> _WORK TO BE COMPLETED_:
Could you quote the entries below word for word, starting at the line containing "Task: Toggle underline formatting" and ending with the last line of the entries, with both ends included and the pictures left out?

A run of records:
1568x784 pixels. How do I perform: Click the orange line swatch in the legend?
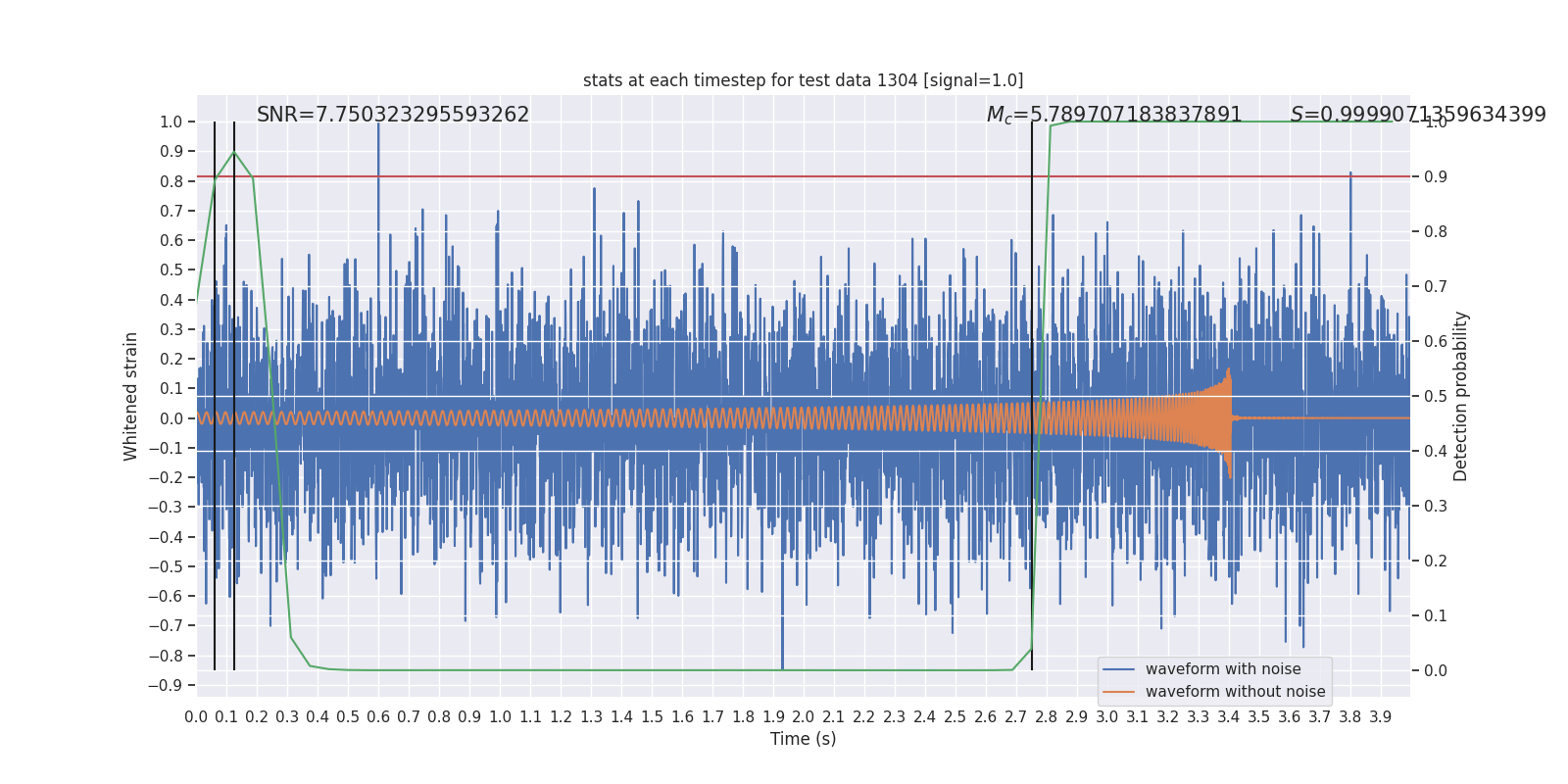[1118, 692]
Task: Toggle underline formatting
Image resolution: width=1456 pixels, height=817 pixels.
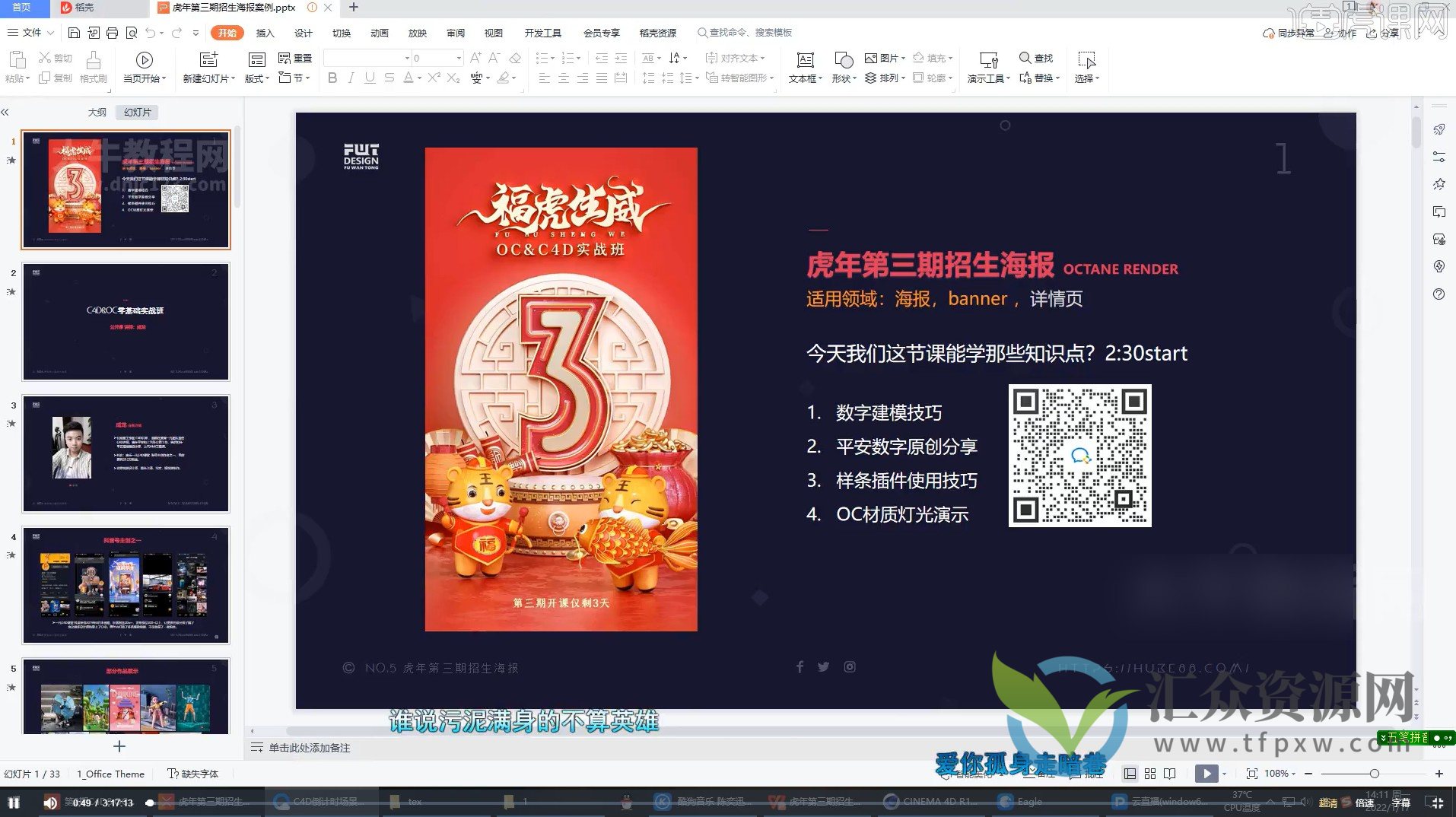Action: [370, 77]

> _RESPONSE TO THIS TASK_:
Task: Toggle underline formatting
Image resolution: width=1456 pixels, height=817 pixels.
Action: [370, 77]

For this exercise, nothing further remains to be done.